Collected data entries:
==*==

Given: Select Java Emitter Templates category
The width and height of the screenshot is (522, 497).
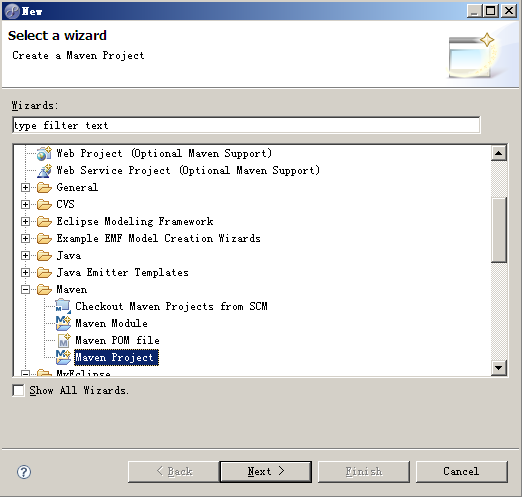Looking at the screenshot, I should tap(122, 273).
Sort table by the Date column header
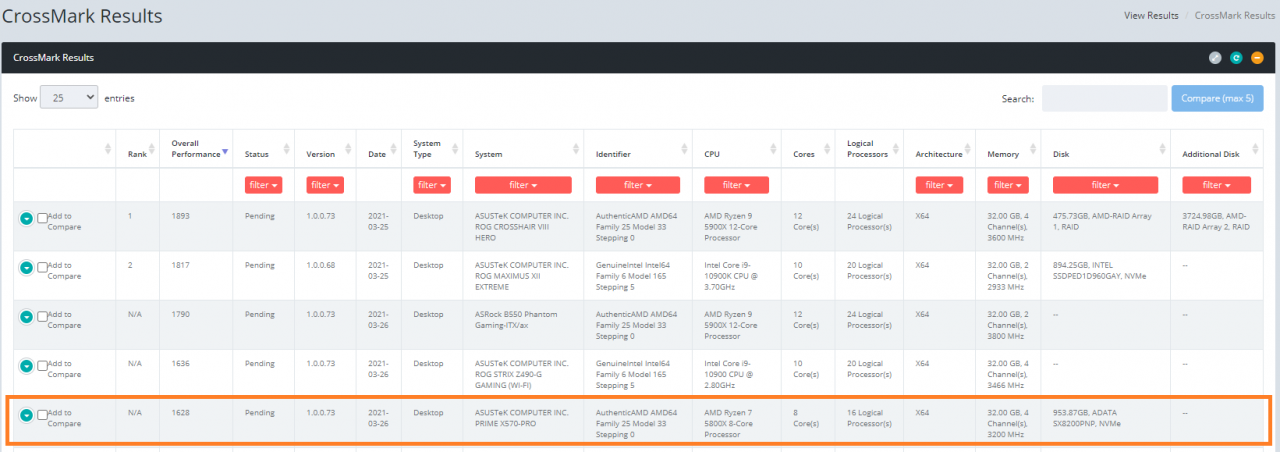The height and width of the screenshot is (452, 1280). coord(377,154)
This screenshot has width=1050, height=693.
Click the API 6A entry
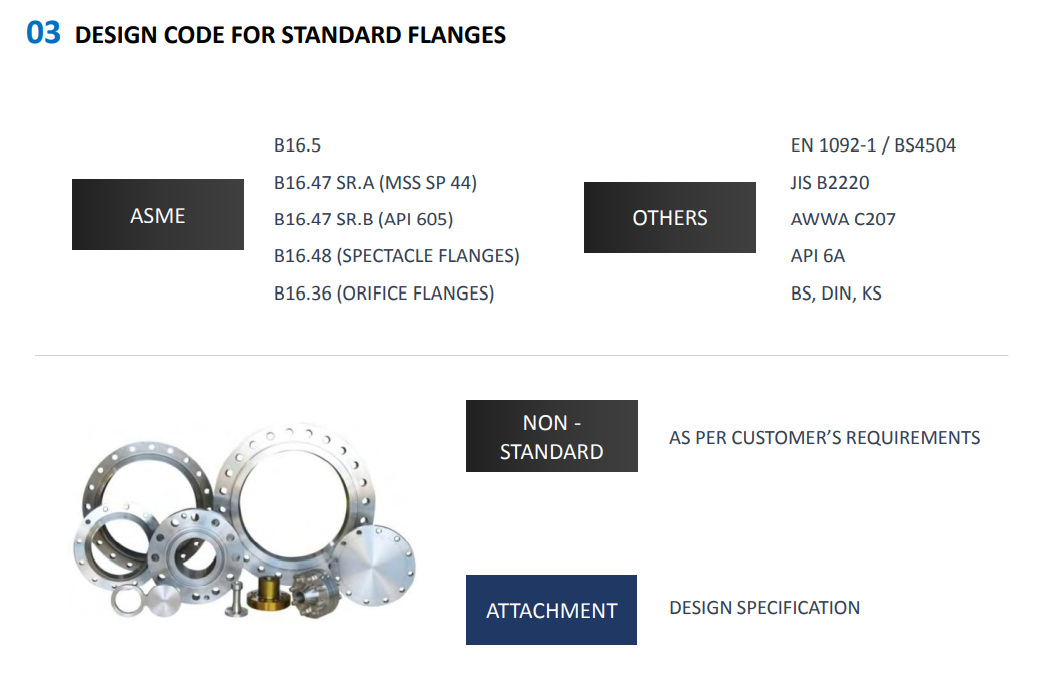click(x=818, y=256)
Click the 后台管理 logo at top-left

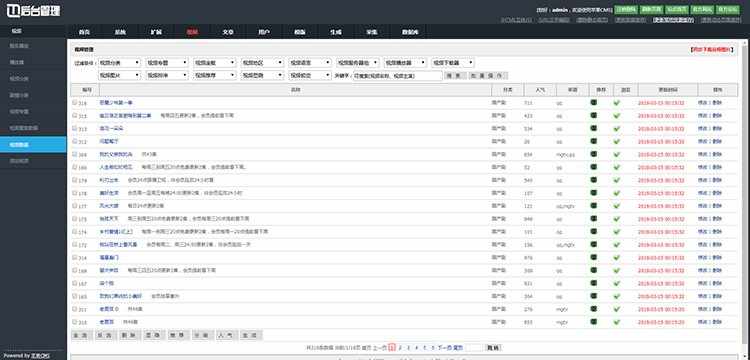(x=33, y=10)
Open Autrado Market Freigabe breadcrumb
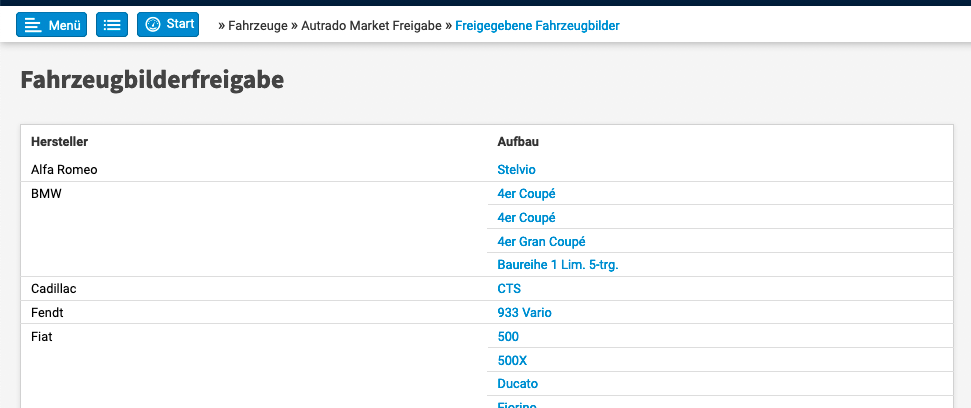971x408 pixels. click(x=371, y=25)
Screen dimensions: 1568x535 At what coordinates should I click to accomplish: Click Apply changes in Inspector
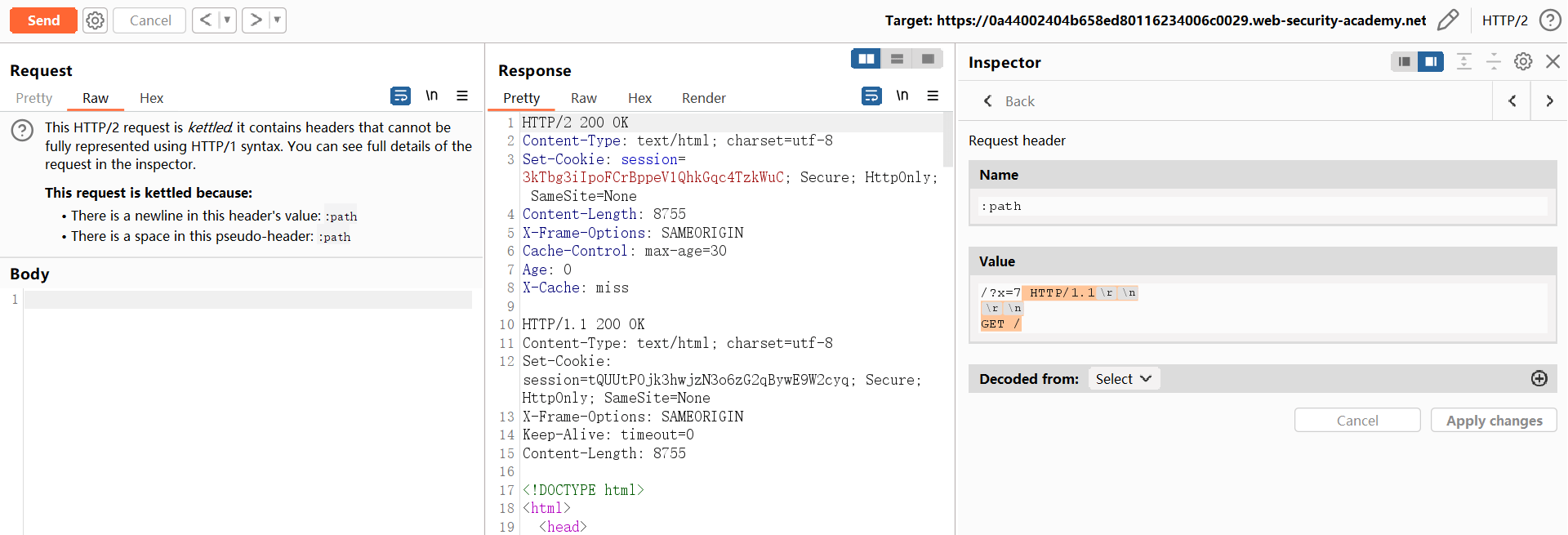(x=1493, y=421)
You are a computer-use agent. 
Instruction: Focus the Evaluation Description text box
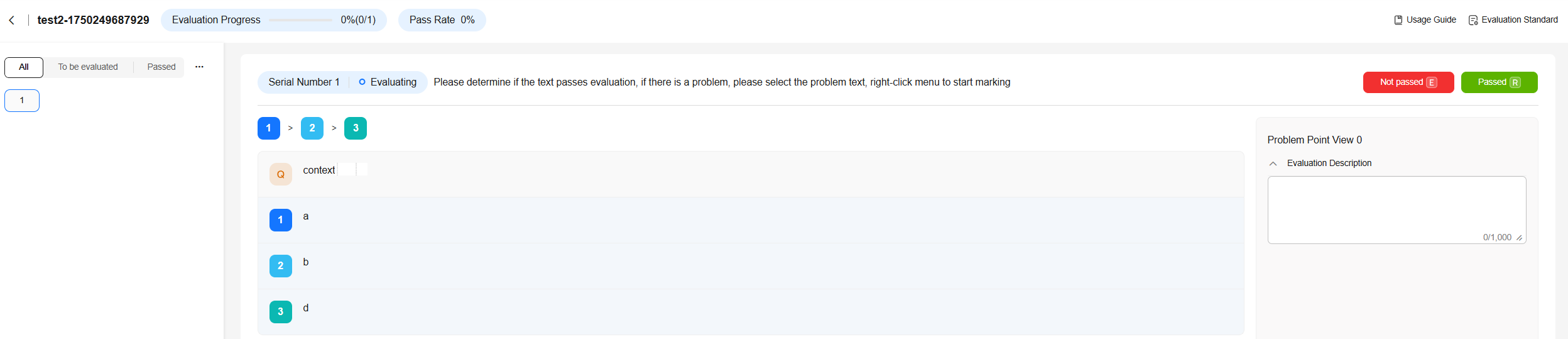coord(1396,210)
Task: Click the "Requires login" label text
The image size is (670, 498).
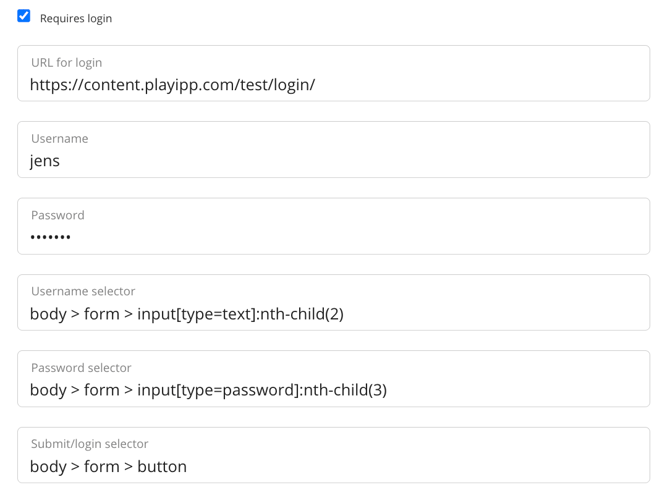Action: coord(76,18)
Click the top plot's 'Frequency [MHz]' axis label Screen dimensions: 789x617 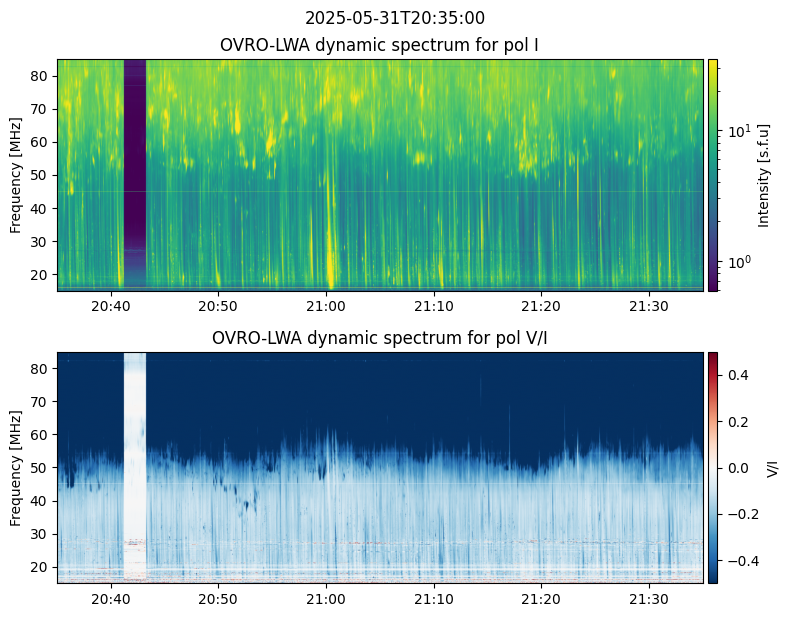[x=16, y=175]
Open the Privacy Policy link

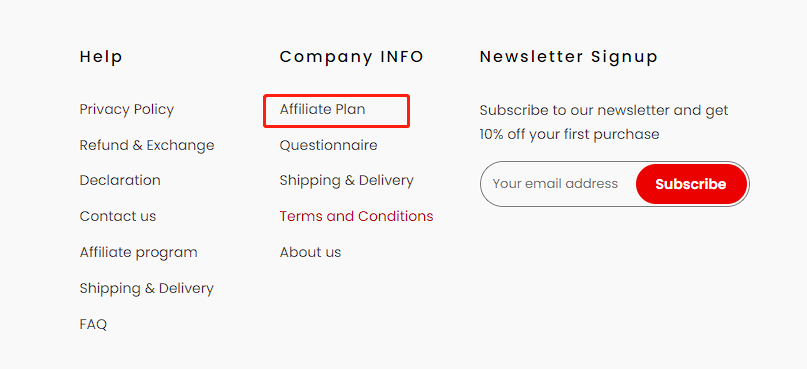pos(127,110)

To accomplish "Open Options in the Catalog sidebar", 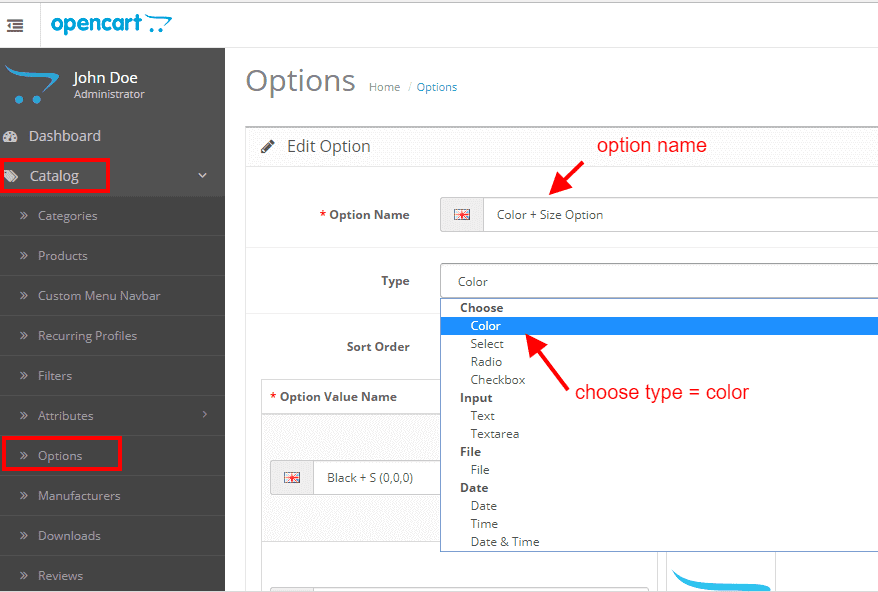I will click(60, 456).
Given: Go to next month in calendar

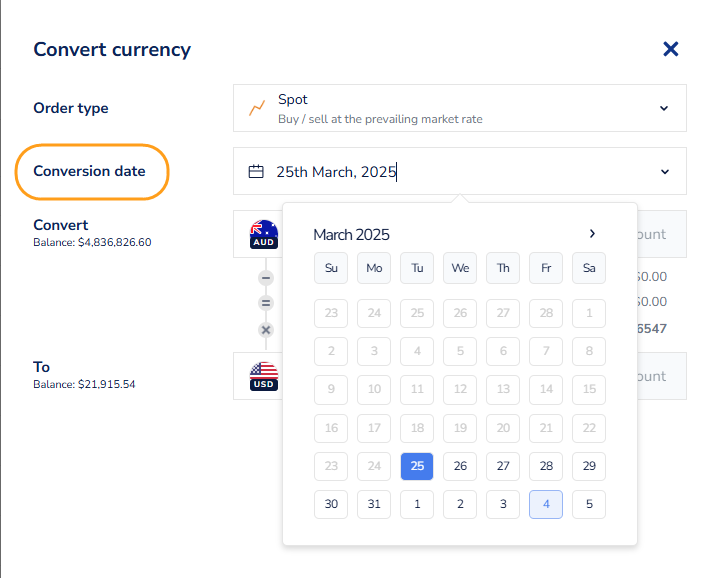Looking at the screenshot, I should point(592,234).
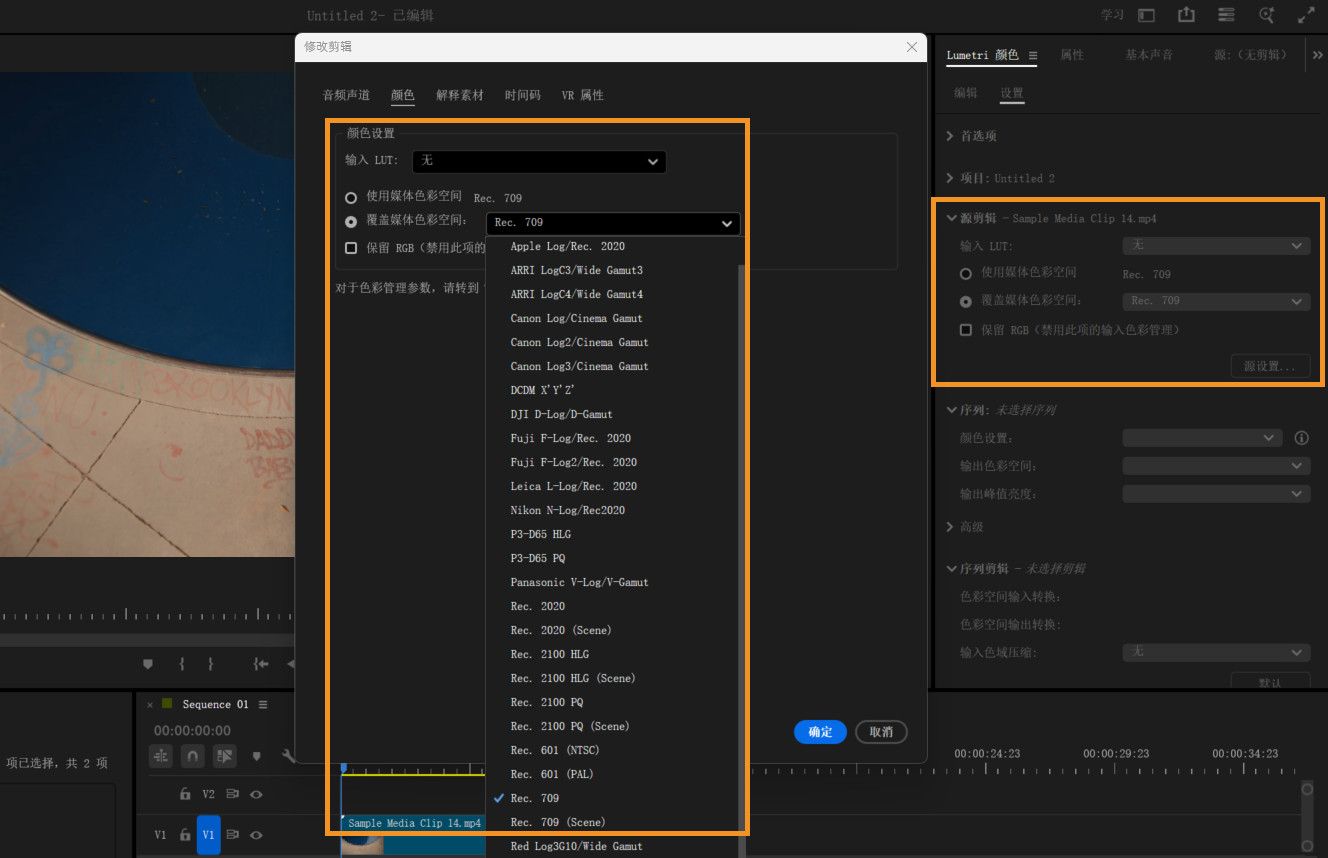
Task: Click the 确定 button to confirm
Action: click(x=820, y=732)
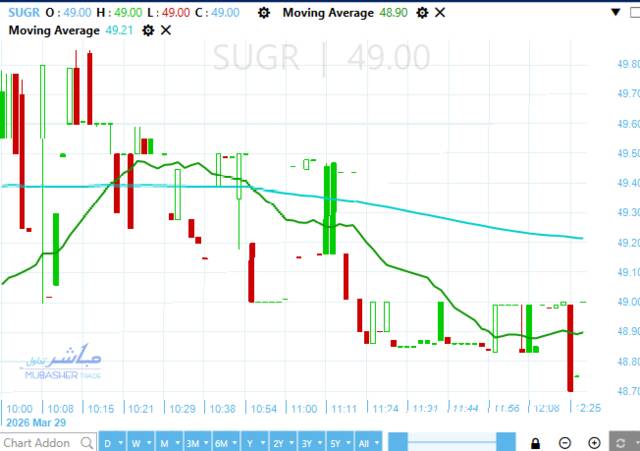Choose the 3M time range
This screenshot has width=640, height=451.
click(194, 443)
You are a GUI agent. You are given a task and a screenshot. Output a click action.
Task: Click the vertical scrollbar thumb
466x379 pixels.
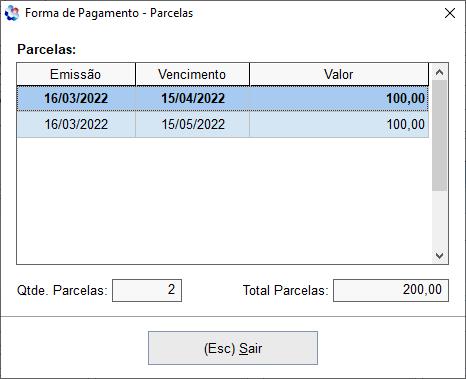[439, 135]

==*==

* Exercise goal
Among the lines above, find the ones containing "agent" and copy them.

* Solution to this problem
You are a computer-use agent. 
You are a GUI agent. You are given a task and a screenshot. Output a click action.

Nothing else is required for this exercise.